## Stored items
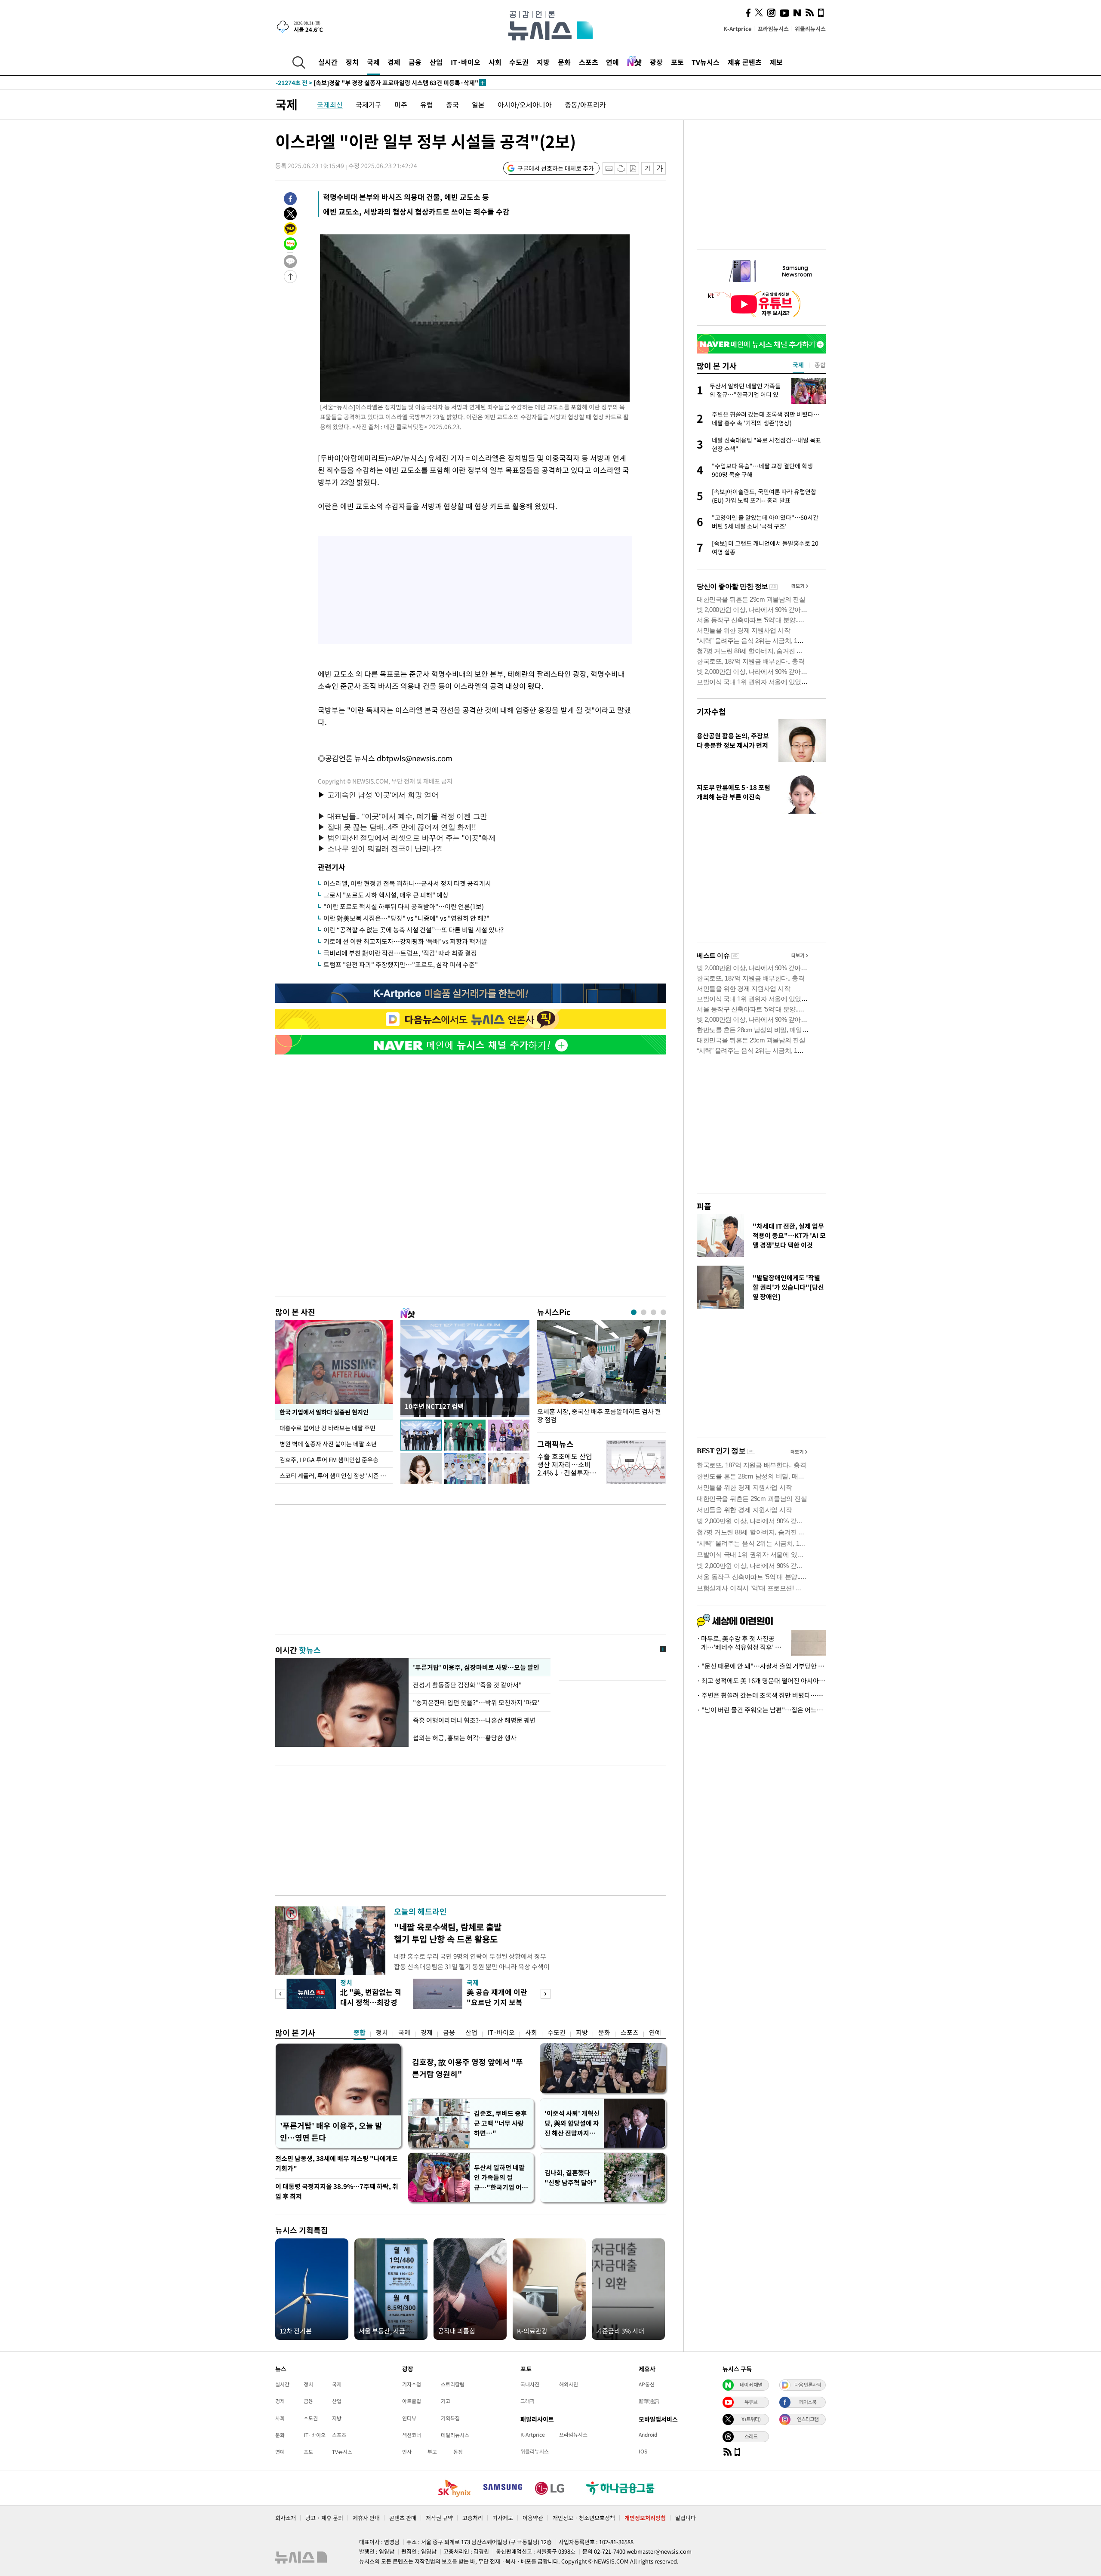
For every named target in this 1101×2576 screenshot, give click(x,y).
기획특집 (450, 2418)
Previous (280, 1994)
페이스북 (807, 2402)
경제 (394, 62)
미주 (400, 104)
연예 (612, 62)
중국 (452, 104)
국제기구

## Brief
Give the data again exactly as it appears, but without any images.

## Finished exercise
For every named target in this 1101×2576 screenshot, give click(x,y).
기획특집 (450, 2418)
Previous (280, 1994)
페이스북 (807, 2402)
경제 (394, 62)
미주 (400, 104)
연예 (612, 62)
중국 (452, 104)
국제기구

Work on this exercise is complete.